While you're obsessing over your face, remember that Rover is also generating your town. This is the only time you can influence your layout.

While the Animal Crossing NL face guide tells you how to look, you should also be looking at the map Rover shows you. If your River is a mess or your Resident Services (the Town Hall) is in a corner you hate, reject it. You can't move buildings in New Leaf like you can in New Horizons. You are the Mayor, but your power is limited by the initial geography.

And the fruit! If you have a deep-seated hatred for pears, keep restarting. You want your "Perfect Fruit" to be something you actually like looking at.

Why People Still Care in 2026

You might wonder why we're still talking about this. It's because New Leaf has a specific "soul" that the newer games sometimes lack. The dialogue is snappier. The progression feels earned. There's a certain magic to the 3D effect on the old handheld.

But that magic dies the second you realize your character looks like a weirdo because you clicked "I'm just traveling" instead of "I'm moving" while talking to a blue cat on a train.

Actionable Steps for a Perfect Start

If you're about to start a new town, follow these steps to ensure you don't regret your life choices:

  1. Decide on your "Vibe": Do you want to look cute, tired, mischievous, or serious?
  2. Lookup a Visual Chart: Since I can't show you an image here, search for a visual Animal Crossing NL face guide and find the "Face Number" you like.
  3. Follow the Answer Path:
    • For the "Classic" Girl Face (Face 1): Say "Moving," "Cool!", and "I'll be fine."
    • For the "Classic" Boy Face (Face 1): Say "Moving," "Sure!", and "I'm ready."
  4. Check Your Map: Don't just accept the first town Rover gives you.

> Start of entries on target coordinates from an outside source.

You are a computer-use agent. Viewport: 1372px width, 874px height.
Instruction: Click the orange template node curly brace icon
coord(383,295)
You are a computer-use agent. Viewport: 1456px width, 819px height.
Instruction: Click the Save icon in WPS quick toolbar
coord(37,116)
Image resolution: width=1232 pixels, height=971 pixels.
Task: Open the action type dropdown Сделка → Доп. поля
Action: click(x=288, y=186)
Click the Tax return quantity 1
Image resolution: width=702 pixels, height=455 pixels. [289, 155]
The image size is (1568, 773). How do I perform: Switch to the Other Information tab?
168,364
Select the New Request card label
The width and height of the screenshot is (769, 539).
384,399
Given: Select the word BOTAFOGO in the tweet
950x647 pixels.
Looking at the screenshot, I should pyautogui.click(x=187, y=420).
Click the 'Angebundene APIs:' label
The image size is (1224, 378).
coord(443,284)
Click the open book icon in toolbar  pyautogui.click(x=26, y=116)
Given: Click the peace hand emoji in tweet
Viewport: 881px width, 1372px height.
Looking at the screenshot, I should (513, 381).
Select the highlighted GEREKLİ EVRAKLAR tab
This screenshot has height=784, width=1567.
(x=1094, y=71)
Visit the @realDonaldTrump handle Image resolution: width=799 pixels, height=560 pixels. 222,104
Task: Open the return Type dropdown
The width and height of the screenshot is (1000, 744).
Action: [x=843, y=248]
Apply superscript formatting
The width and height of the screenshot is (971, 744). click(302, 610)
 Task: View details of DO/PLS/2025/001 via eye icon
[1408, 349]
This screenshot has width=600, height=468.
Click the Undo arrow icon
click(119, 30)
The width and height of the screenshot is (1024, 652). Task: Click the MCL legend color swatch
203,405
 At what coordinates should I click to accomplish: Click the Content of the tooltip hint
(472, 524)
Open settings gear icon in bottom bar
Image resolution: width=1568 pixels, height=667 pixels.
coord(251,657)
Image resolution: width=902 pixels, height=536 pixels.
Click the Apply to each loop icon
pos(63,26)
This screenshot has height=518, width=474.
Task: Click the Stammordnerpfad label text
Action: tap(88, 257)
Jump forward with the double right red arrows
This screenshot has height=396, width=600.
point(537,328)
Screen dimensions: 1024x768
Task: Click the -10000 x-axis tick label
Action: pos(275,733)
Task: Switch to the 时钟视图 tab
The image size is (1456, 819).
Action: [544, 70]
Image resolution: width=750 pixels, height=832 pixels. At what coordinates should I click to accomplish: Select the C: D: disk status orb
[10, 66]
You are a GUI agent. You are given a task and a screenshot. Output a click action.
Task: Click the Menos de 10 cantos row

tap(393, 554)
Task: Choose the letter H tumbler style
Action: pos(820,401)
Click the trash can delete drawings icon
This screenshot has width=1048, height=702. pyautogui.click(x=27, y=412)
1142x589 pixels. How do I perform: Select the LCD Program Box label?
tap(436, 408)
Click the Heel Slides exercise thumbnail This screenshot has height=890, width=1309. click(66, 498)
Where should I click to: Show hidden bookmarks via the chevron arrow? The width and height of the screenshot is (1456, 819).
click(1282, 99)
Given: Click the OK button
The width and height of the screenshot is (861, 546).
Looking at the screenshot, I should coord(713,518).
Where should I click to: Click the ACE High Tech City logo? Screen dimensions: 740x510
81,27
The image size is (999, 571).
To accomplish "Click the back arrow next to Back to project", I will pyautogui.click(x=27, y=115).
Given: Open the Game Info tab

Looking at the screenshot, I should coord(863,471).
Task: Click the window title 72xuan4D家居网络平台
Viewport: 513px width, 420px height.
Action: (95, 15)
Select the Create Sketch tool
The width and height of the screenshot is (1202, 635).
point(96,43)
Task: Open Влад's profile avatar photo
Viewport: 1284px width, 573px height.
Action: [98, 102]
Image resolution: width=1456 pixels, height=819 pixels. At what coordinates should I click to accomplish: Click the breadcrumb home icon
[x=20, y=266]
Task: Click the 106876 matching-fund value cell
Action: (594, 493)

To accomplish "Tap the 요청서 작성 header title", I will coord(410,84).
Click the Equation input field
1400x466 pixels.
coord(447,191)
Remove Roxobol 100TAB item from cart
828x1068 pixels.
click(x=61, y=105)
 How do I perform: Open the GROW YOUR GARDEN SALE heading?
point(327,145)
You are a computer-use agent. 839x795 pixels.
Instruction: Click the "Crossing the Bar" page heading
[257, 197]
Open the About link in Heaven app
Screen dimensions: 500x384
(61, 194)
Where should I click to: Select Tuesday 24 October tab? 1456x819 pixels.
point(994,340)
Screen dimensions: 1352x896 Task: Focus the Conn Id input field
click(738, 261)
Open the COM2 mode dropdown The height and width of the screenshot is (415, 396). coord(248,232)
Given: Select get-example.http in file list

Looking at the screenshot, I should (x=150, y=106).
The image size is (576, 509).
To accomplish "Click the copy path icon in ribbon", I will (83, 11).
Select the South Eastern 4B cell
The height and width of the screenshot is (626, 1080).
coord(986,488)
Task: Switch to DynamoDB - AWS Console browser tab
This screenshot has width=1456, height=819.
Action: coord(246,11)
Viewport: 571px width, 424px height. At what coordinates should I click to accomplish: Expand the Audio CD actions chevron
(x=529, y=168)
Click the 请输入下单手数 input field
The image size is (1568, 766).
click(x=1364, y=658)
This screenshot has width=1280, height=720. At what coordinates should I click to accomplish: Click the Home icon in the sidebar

Look for a central Town Hall and a beach that isn't split into two tiny, useless strips.
  5. Commit: Once you step off that train and Isabelle greets you at the station, your face is locked. If you don't like it, turn off the power immediately. Do not save.

The beauty of New Leaf is the slow burn. You’ll be looking at that face every single day as you water your flowers, talk to your villagers, and slowly pay off the millions of Bells you owe to the Nook family. Make sure it's a face you actually like. Honestly, it’s the difference between a game you play for a week and a game you play for a decade.